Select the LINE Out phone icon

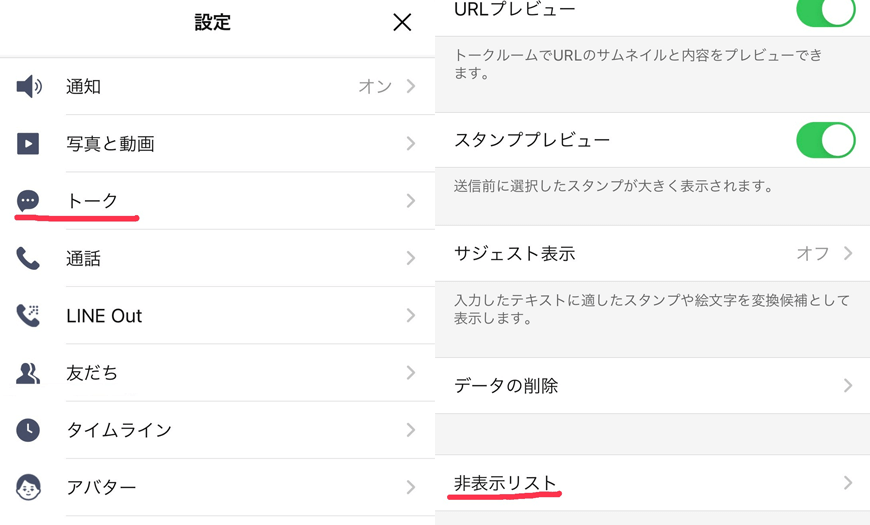28,316
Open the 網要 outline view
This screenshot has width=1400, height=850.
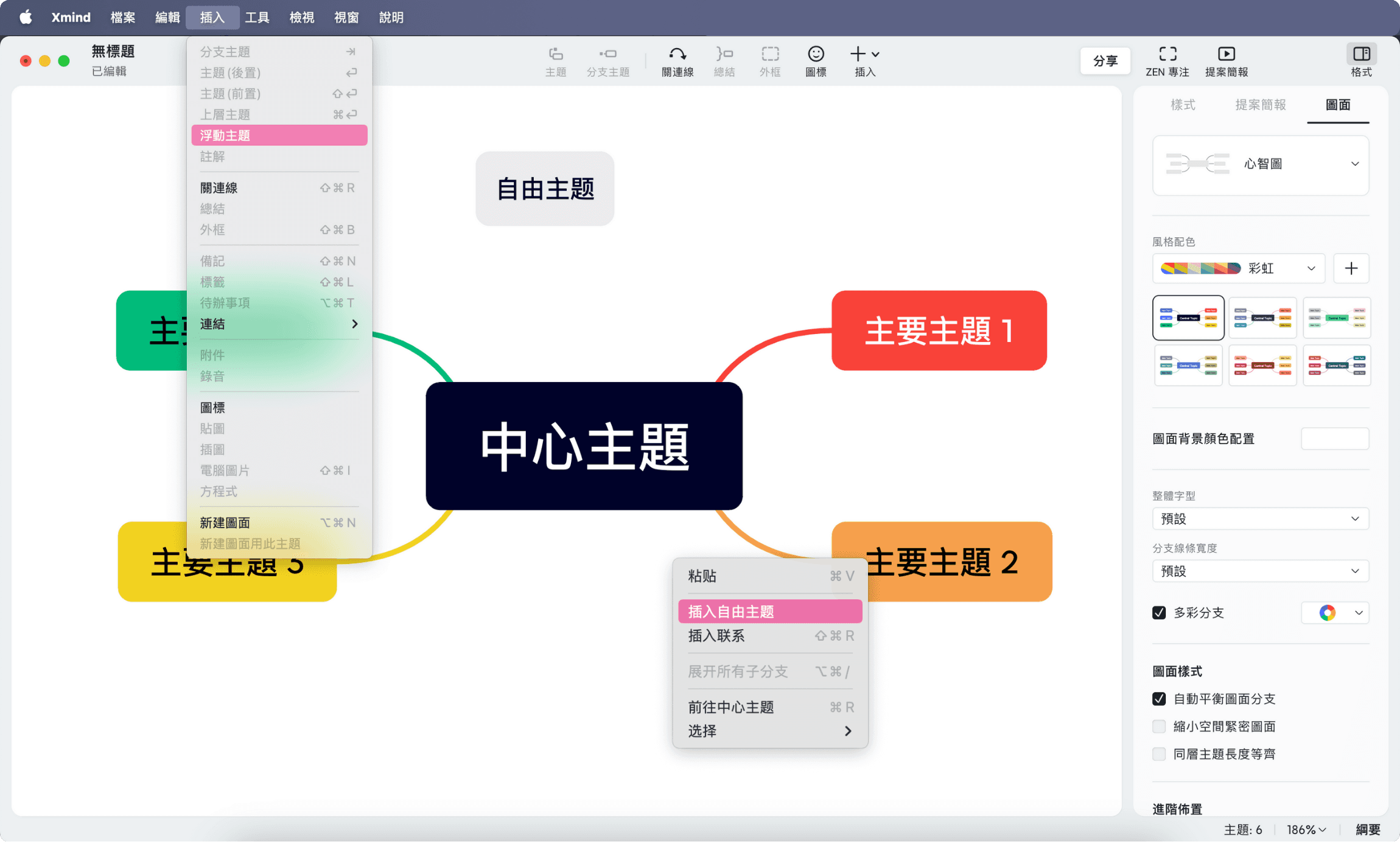1368,829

+++++

> **Objective**
Format the lines above as a JSON list of strings, one string per line, with blank lines omitted. Don't include the pictures in the answer.

> **Expected answer**
[
  "Select the LINE Out phone icon",
  "28,316",
  "Open the 網要 outline view",
  "This screenshot has width=1400, height=850.",
  "1368,829"
]